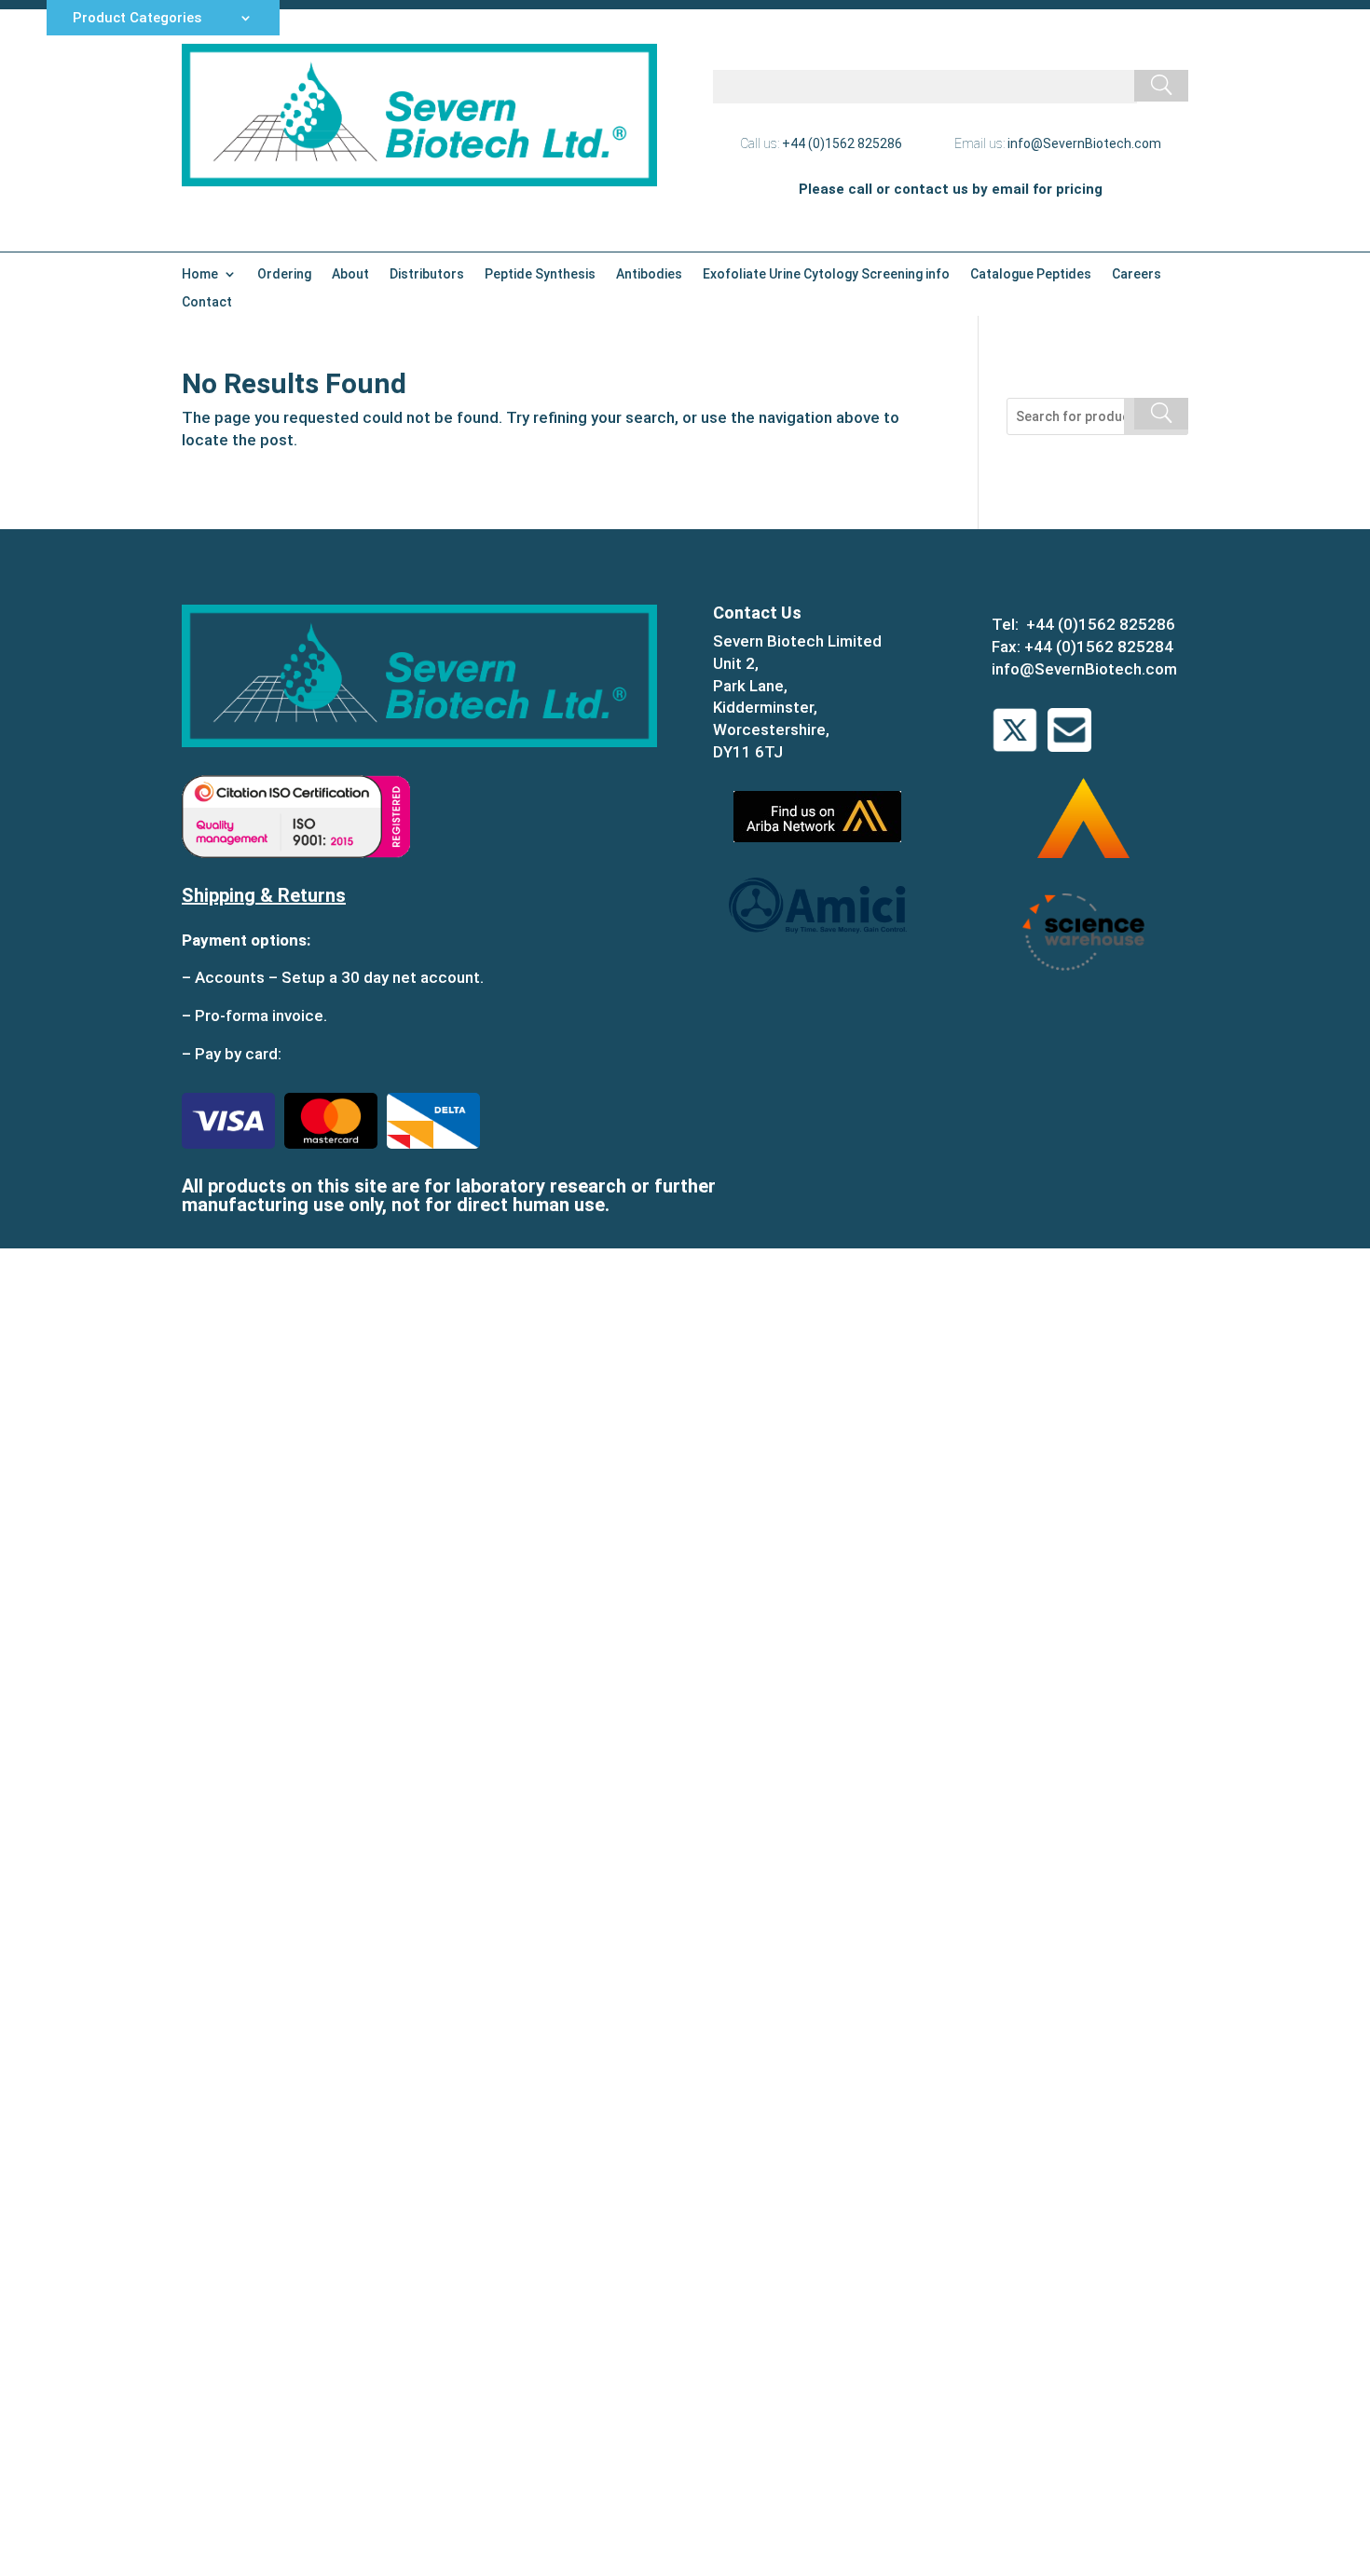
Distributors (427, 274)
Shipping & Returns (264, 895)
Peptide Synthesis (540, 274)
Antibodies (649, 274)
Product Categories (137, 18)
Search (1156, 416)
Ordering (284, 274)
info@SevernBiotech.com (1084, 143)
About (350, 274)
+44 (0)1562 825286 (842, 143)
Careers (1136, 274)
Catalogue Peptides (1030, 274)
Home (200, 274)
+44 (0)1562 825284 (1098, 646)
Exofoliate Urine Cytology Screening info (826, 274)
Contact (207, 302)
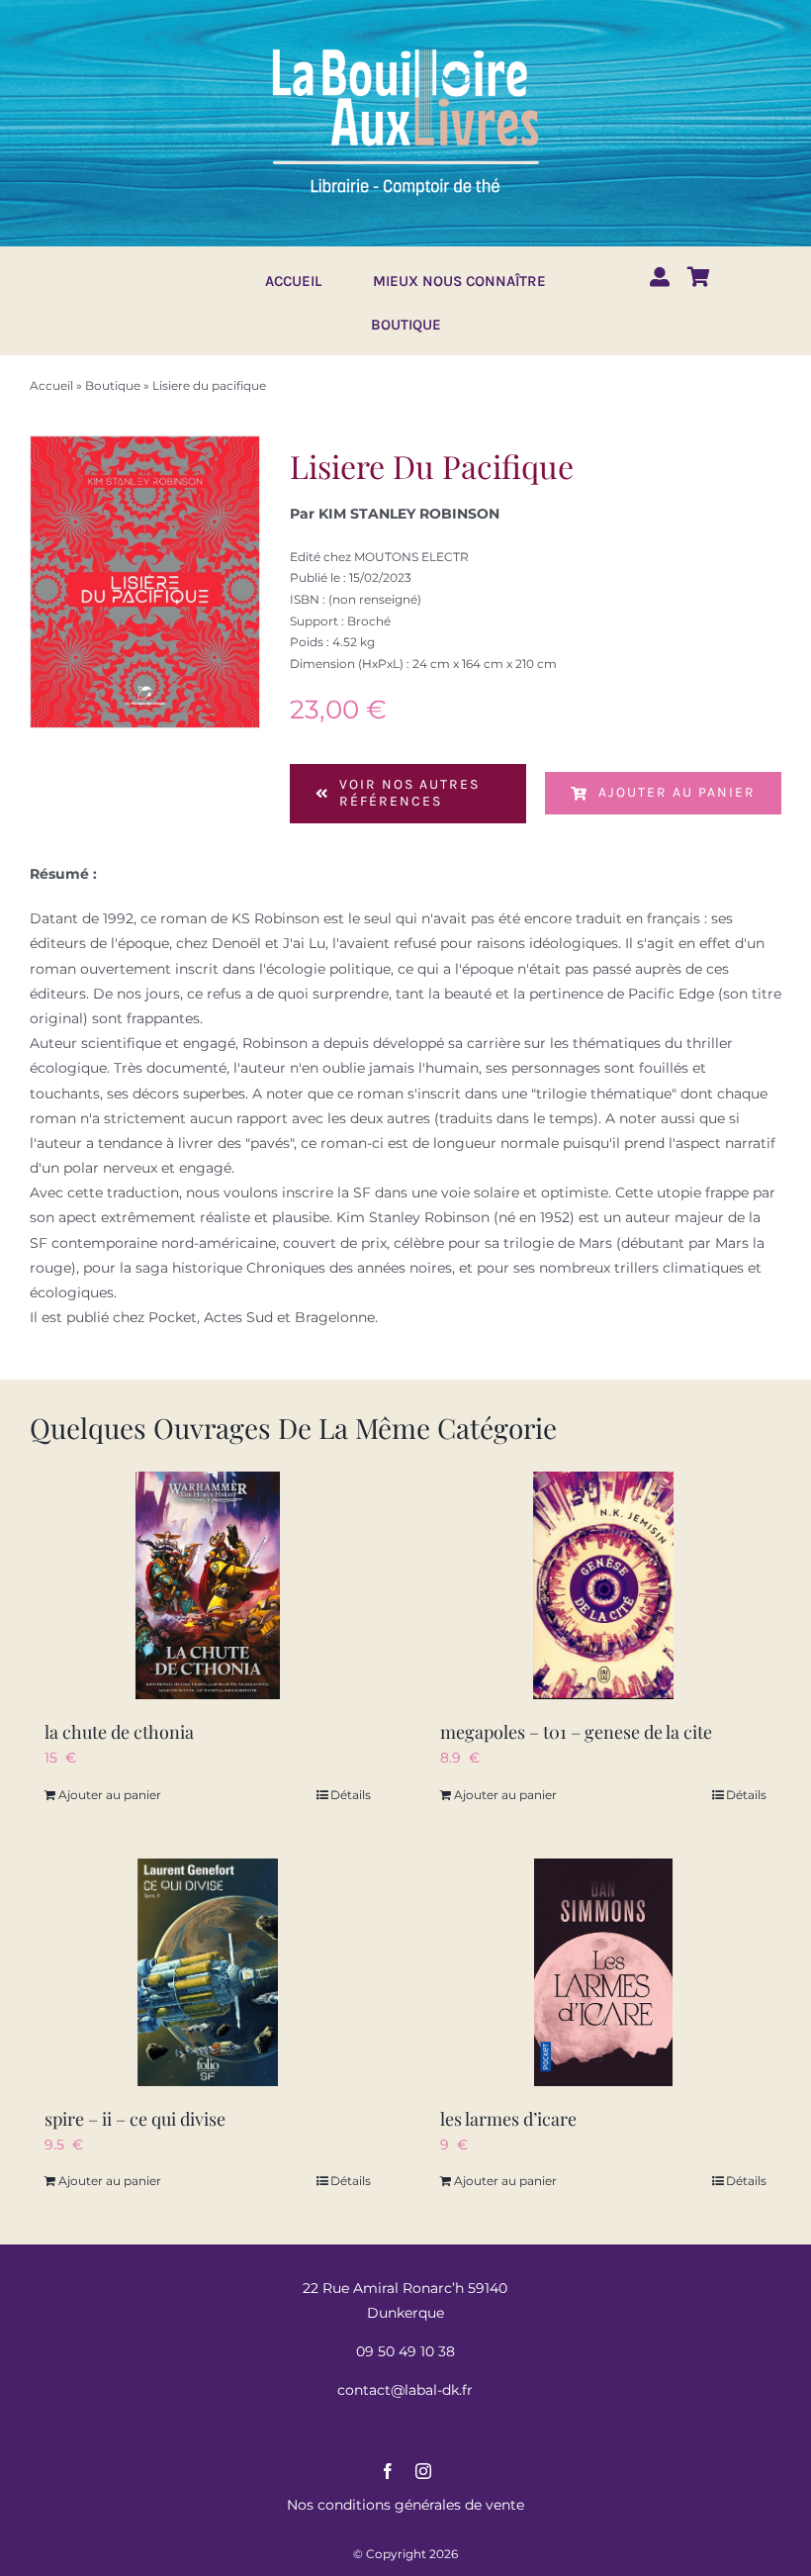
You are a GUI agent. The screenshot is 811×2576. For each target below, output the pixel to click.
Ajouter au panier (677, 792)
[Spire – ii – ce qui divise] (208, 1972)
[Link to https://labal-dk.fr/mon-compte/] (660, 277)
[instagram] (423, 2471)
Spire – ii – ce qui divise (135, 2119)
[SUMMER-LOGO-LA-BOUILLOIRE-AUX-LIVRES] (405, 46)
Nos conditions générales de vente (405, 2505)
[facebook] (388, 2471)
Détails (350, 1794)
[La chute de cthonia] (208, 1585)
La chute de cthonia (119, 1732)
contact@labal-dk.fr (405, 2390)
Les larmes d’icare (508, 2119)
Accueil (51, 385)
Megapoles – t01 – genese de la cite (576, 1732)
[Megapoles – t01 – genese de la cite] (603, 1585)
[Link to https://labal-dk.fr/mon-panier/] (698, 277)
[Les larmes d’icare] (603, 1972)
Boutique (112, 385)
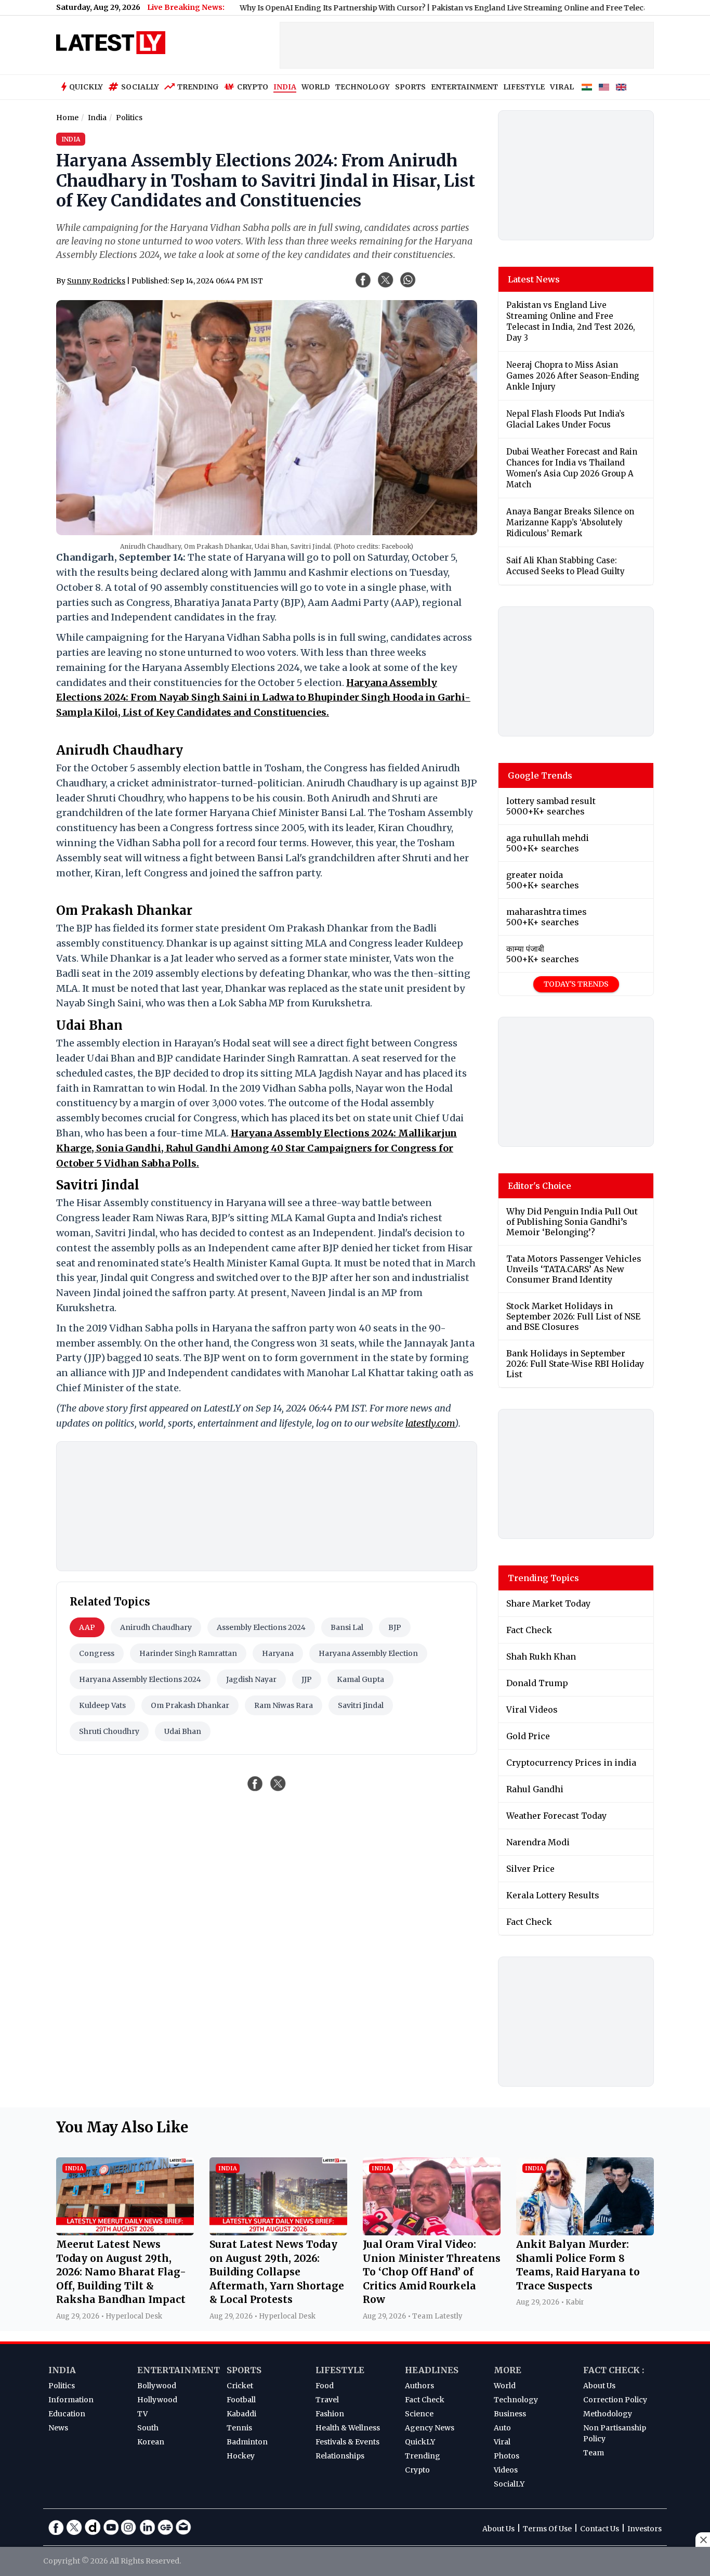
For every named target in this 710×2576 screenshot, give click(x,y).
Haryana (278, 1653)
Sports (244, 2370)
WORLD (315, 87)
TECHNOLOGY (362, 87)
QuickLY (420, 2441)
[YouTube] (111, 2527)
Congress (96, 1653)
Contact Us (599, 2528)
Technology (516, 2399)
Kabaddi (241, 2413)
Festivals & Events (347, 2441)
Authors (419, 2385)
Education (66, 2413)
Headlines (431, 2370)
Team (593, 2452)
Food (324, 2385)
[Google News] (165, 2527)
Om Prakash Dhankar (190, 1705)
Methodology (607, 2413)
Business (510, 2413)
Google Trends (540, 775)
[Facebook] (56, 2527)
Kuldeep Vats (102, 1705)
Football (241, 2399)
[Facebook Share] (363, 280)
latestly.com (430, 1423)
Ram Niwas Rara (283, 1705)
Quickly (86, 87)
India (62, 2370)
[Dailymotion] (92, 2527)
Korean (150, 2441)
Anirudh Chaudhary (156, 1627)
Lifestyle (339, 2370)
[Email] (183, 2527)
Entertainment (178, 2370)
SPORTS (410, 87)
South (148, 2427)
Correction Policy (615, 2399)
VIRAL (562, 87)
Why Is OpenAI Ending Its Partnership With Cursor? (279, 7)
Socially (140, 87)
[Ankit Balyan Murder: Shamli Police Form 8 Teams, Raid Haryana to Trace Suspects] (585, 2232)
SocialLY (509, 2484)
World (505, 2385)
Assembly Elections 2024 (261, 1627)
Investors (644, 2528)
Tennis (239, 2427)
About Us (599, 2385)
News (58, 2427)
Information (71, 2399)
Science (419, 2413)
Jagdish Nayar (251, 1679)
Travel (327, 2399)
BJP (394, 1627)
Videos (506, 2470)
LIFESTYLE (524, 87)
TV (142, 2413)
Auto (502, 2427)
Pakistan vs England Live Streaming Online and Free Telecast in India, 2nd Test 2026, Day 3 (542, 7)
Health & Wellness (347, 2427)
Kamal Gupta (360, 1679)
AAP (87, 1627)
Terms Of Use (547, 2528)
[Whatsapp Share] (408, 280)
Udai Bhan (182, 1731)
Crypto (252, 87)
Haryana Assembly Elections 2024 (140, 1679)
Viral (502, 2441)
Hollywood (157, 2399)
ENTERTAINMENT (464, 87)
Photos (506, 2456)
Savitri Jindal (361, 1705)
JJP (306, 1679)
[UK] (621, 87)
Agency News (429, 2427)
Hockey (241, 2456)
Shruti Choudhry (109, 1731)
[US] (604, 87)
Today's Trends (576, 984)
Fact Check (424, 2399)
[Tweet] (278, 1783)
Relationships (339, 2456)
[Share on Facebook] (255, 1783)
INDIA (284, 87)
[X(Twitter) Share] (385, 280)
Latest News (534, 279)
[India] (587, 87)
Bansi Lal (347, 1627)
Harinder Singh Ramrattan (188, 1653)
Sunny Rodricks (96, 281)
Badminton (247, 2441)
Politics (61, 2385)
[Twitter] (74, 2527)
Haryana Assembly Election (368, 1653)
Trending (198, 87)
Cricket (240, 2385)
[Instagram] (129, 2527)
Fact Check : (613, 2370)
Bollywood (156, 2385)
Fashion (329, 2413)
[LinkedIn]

-------

Copy out the listing word for word and skip its pictures.

Written solution —
Distributors (427, 274)
Shipping & Returns (264, 895)
Peptide Synthesis (540, 274)
Antibodies (649, 274)
Product Categories (137, 18)
Search (1156, 416)
Ordering (284, 274)
info@SevernBiotech.com (1084, 143)
About (350, 274)
+44 (0)1562 825286 (842, 143)
Careers (1136, 274)
Catalogue Peptides (1030, 274)
Home (200, 274)
+44 (0)1562 825284 (1098, 646)
Exofoliate Urine Cytology Screening info (826, 274)
Contact (207, 302)
You are a GUI agent. The screenshot is 811×2576. For each target below, output the pixel to click.
Ajouter au panier (677, 792)
[Spire – ii – ce qui divise] (208, 1972)
[Link to https://labal-dk.fr/mon-compte/] (660, 277)
[instagram] (423, 2471)
Spire – ii – ce qui divise (135, 2119)
[SUMMER-LOGO-LA-BOUILLOIRE-AUX-LIVRES] (405, 46)
Nos conditions générales de vente (405, 2505)
[facebook] (388, 2471)
Détails (350, 1794)
[La chute de cthonia] (208, 1585)
La chute de cthonia (119, 1732)
contact@labal-dk.fr (405, 2390)
Les larmes d’icare (508, 2119)
Accueil (51, 385)
Megapoles – t01 – genese de la cite (576, 1732)
[Megapoles – t01 – genese de la cite] (603, 1585)
[Link to https://labal-dk.fr/mon-panier/] (698, 277)
[Les larmes d’icare] (603, 1972)
Boutique (112, 385)
For every named target in this 710×2576 screenshot, give click(x,y).
Haryana (278, 1653)
Sports (244, 2370)
WORLD (315, 87)
TECHNOLOGY (362, 87)
QuickLY (420, 2441)
[YouTube] (111, 2527)
Congress (96, 1653)
Contact Us (599, 2528)
Technology (516, 2399)
Kabaddi (241, 2413)
Festivals & Events (347, 2441)
Authors (419, 2385)
Education (66, 2413)
Headlines (431, 2370)
Team (593, 2452)
Food (324, 2385)
[Google News] (165, 2527)
Om Prakash Dhankar (190, 1705)
Methodology (607, 2413)
Business (510, 2413)
Google Trends (540, 775)
[Facebook] (56, 2527)
Kuldeep Vats (102, 1705)
Football (241, 2399)
[Facebook Share] (363, 280)
latestly.com (430, 1423)
Ram Niwas Rara (283, 1705)
Quickly (86, 87)
India (62, 2370)
[Dailymotion] (92, 2527)
Korean (150, 2441)
Anirudh Chaudhary (156, 1627)
Lifestyle (339, 2370)
[Email] (183, 2527)
Entertainment (178, 2370)
SPORTS (410, 87)
South (148, 2427)
Correction Policy (615, 2399)
VIRAL (562, 87)
Why Is OpenAI Ending Its Partnership With Cursor? (279, 7)
Socially (140, 87)
[Ankit Balyan Murder: Shamli Police Form 8 Teams, Raid Haryana to Trace Suspects] (585, 2232)
SocialLY (509, 2484)
World (505, 2385)
Assembly Elections 2024 (261, 1627)
Investors (644, 2528)
Tennis (239, 2427)
About Us (599, 2385)
News (58, 2427)
Information (71, 2399)
Science (419, 2413)
Jagdish Nayar (251, 1679)
Travel (327, 2399)
BJP (394, 1627)
Videos (506, 2470)
LIFESTYLE (524, 87)
TV (142, 2413)
Auto (502, 2427)
Pakistan vs England Live Streaming Online and Free Telecast in India, 2nd Test 2026, Day 3 (542, 7)
Health & Wellness (347, 2427)
Kamal Gupta (360, 1679)
AAP (87, 1627)
Terms Of Use (547, 2528)
[Whatsapp Share] (408, 280)
Udai Bhan (182, 1731)
Crypto (252, 87)
Haryana Assembly Elections 2024 (140, 1679)
Viral (502, 2441)
Hollywood (157, 2399)
ENTERTAINMENT (464, 87)
Photos (506, 2456)
Savitri Jindal (361, 1705)
JJP (306, 1679)
[UK] (621, 87)
Agency News (429, 2427)
Hockey (241, 2456)
Shruti Choudhry (109, 1731)
[US] (604, 87)
Today's Trends (576, 984)
Fact Check (424, 2399)
[Tweet] (278, 1783)
Relationships (339, 2456)
[Share on Facebook] (255, 1783)
INDIA (284, 87)
[X(Twitter) Share] (385, 280)
Latest News (534, 279)
[India] (587, 87)
Bansi Lal (347, 1627)
Harinder Singh Ramrattan (188, 1653)
Sunny Rodricks (96, 281)
Badminton (247, 2441)
Politics (61, 2385)
[Twitter] (74, 2527)
Haryana Assembly Election (368, 1653)
Trending (198, 87)
Cricket (240, 2385)
[Instagram] (129, 2527)
Fact Check : (613, 2370)
Bollywood (156, 2385)
Fashion (329, 2413)
[LinkedIn]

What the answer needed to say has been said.